You must hit 'A' to tell the program what script file to open. I included a few to show how the syntax works. It's not overly useful because it's so easy to find the value of integrals with polynomials but oh well, this was more than expected for a high school class.

11. Multivariable integral or diferential calculus are nice, i like them, maths are my big passion (after my girl).
I wish i could have more maths courses... unfortunatly i complete all of them two years ago
let me just try that primitive...looks like a two-part primitive...

12. http://www.calc101.com/

This site helps me out so much with derivatives. It does integrals, too.

13. Silvercord, you heard correctly. It really is gonna be awesome.

I've always thought that the abstract algebra is quite fun. Granted, it doesn't have too many direct practical applications, but the idea of abstracting classes of numbers into various sets (of anything) and operations upon sets is quite fascinating. The neatest proof that I have seen in algebra (and the reason the theory was developed anyways) is the proof that not all roots of polynomials of degree five or more can be expressed in terms of radicals.

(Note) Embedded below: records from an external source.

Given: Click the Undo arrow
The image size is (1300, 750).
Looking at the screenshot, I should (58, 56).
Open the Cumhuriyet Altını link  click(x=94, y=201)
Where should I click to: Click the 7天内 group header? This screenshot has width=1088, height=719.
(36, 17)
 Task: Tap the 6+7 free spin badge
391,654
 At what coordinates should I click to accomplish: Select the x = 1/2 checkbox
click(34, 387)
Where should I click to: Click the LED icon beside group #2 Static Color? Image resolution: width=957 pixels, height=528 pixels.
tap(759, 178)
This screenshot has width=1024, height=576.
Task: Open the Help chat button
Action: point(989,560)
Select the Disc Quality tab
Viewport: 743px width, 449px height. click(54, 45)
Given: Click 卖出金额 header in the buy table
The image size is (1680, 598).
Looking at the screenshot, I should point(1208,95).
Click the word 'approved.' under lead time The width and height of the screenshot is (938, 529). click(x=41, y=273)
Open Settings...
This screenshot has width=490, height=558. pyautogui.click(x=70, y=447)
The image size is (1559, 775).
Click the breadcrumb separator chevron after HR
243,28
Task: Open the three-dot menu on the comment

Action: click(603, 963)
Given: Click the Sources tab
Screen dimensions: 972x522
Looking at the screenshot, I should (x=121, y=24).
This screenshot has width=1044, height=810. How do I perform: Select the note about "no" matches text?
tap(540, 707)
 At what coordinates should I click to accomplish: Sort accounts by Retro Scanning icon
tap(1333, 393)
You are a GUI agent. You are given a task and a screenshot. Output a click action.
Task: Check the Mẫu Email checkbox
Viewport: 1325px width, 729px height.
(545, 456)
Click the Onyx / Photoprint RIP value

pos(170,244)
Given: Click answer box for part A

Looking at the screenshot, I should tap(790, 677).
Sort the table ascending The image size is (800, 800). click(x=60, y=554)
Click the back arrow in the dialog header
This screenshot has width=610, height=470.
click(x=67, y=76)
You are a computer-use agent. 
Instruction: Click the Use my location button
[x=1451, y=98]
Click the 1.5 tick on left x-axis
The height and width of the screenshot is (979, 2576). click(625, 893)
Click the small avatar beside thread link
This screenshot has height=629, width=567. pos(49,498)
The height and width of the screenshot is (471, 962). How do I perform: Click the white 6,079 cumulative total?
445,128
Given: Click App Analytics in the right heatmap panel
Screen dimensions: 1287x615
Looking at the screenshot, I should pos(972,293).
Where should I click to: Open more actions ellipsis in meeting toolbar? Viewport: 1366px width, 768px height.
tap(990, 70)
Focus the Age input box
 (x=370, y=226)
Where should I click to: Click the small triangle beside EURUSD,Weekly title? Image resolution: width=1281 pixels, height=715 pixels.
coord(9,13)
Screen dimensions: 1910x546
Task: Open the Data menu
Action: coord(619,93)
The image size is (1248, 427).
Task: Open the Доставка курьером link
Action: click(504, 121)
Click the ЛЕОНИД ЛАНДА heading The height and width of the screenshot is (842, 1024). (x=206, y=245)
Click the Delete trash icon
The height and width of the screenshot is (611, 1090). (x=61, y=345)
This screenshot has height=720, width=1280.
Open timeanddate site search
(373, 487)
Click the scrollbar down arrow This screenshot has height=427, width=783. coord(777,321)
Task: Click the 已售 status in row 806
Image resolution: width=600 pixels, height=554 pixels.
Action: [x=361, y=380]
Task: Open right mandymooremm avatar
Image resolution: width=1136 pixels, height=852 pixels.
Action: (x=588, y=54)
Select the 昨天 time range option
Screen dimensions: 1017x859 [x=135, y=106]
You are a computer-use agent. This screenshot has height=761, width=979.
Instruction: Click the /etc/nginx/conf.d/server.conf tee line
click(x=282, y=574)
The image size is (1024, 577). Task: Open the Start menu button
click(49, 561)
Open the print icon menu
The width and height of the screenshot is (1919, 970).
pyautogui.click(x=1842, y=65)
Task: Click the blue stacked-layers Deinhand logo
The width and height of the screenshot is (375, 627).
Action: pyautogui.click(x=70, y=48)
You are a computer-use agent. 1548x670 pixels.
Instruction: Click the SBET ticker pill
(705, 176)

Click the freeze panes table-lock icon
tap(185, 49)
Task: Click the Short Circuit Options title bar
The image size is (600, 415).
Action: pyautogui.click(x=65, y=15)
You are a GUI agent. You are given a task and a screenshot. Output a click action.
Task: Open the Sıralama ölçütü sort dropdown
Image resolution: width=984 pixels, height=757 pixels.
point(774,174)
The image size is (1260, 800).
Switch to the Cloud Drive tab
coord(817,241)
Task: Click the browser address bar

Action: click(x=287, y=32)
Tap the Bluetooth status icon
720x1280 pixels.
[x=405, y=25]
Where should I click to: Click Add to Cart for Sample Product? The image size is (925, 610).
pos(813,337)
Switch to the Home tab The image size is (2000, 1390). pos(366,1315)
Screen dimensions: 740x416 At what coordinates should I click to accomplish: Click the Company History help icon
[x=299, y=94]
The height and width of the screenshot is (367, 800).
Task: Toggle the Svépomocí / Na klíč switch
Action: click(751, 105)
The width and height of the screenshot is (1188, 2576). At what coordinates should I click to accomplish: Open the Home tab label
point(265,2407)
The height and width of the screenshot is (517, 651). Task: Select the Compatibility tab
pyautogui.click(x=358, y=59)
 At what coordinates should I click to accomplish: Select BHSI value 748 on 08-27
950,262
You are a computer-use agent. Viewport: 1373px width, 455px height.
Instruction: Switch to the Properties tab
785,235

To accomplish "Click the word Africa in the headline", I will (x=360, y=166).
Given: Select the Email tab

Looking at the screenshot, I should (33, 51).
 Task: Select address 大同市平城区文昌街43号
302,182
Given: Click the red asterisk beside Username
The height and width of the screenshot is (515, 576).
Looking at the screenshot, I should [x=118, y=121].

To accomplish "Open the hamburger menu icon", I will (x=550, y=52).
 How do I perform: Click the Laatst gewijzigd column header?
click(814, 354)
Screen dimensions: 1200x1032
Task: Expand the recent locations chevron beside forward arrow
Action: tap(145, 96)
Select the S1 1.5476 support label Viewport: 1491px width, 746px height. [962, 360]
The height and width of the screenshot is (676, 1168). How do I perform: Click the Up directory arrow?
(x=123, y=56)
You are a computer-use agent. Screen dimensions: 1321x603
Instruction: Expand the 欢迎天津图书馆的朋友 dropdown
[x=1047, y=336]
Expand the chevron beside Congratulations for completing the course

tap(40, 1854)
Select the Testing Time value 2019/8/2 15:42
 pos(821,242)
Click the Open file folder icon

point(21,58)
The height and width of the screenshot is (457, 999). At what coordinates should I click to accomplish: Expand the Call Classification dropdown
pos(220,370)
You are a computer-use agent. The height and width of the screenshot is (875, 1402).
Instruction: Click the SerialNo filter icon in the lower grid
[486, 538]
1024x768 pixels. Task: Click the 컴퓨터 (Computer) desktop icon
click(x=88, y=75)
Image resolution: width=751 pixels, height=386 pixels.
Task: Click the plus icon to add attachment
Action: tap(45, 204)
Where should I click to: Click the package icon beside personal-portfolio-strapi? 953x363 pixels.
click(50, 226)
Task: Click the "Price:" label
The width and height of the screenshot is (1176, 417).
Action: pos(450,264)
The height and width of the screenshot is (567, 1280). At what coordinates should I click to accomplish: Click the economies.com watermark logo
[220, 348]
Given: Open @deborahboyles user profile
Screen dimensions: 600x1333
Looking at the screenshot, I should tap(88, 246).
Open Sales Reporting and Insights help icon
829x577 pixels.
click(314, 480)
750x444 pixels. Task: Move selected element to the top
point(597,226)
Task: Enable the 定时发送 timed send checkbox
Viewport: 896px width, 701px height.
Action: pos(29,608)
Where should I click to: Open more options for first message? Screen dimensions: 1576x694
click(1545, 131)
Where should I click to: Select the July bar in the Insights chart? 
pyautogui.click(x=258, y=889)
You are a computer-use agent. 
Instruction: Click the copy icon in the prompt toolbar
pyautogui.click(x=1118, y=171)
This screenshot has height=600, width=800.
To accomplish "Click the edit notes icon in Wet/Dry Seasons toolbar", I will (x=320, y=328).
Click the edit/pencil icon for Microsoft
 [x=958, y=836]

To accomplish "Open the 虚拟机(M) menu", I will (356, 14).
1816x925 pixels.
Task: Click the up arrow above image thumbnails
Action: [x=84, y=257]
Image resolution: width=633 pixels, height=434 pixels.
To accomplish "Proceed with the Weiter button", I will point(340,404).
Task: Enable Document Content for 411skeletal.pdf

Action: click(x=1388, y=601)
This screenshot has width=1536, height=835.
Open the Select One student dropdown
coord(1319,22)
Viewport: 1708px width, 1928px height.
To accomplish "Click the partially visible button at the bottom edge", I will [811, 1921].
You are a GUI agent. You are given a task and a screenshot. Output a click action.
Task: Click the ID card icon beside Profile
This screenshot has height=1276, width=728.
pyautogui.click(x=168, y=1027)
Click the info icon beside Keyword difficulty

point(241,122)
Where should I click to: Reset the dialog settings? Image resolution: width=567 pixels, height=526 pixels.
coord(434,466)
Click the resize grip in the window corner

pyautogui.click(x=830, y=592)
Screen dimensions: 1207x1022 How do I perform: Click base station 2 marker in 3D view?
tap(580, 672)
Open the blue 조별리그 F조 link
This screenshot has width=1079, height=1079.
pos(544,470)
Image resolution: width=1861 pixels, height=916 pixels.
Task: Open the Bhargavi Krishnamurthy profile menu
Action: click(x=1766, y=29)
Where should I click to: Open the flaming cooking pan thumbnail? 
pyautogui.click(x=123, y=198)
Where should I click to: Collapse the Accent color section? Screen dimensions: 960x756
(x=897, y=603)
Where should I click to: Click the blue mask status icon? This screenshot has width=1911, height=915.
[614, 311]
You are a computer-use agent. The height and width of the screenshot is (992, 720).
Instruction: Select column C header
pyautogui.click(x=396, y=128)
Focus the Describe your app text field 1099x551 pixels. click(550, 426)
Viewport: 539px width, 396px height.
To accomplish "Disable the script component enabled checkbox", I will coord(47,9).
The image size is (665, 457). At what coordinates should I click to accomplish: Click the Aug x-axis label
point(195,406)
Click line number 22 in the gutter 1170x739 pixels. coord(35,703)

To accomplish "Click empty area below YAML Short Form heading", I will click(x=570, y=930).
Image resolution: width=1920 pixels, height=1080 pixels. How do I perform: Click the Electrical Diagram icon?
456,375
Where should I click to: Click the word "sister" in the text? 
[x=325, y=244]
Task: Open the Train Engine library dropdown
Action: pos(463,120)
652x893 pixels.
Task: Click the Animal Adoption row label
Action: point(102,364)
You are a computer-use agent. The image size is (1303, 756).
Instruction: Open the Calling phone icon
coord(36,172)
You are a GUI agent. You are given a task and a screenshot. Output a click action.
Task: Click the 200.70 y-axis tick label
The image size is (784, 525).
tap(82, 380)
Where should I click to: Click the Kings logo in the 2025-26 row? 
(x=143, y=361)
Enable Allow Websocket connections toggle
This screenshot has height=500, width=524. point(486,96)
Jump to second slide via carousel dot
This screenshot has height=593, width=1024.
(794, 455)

14. Zach have you dealt with Inertia tensors a lot? I need help. I'm working on implementing torque for a 3D engine, such that when objects touch linear and angular impulses are generated (I've got linear impulses, that was fairly easy, and it takes into account estimated coefficients of restitution, oh yeah baby!). It's easy when doing torque in 2D because the inertia tensor reduces to a scalar, but, in 3D it is a freaking 3x3 matrix or a quaternion, and like, I don't get it, lol.

EDIT:
Im silvercord

15. Originally Posted by Silvercord
I have an incredibly easy time knowing the "right stuff to do" in order to get really really freaking high grades in calculus, but, like, I want to understand things at a really fundamental level. I always want to read *every* proof and memorize it and understand why it works and know how to derive it in my sleep. I've even got sick of not knowing how sqrt, sine and cosine works on my ti83 so I read how to do it and programmed my own sqrt sine and cosine functions!
I can sympathize with you on wanting to program your own sin, cos, and sqrt functions, because I have often wanted to do that myself. In fact, I have wanted to do that since before I even knew what sin and cos were. I remember asking my teacher what sin and cos were, and she told me the whole jibe about how they are ratios between the opposite, hypotenuse, adjacent and all that jazz, and I just responded: "So then what are they? What goes on inside them? They are functions, just like in programming, something goes on inside them. What goes on inside those functions?" And my teacher would just look back at me with a blank stare. Then I learned Calculus and Taylor Series...and now I can program my own!

But on another note: proofs? ugh. davidp does not enjoy proofs.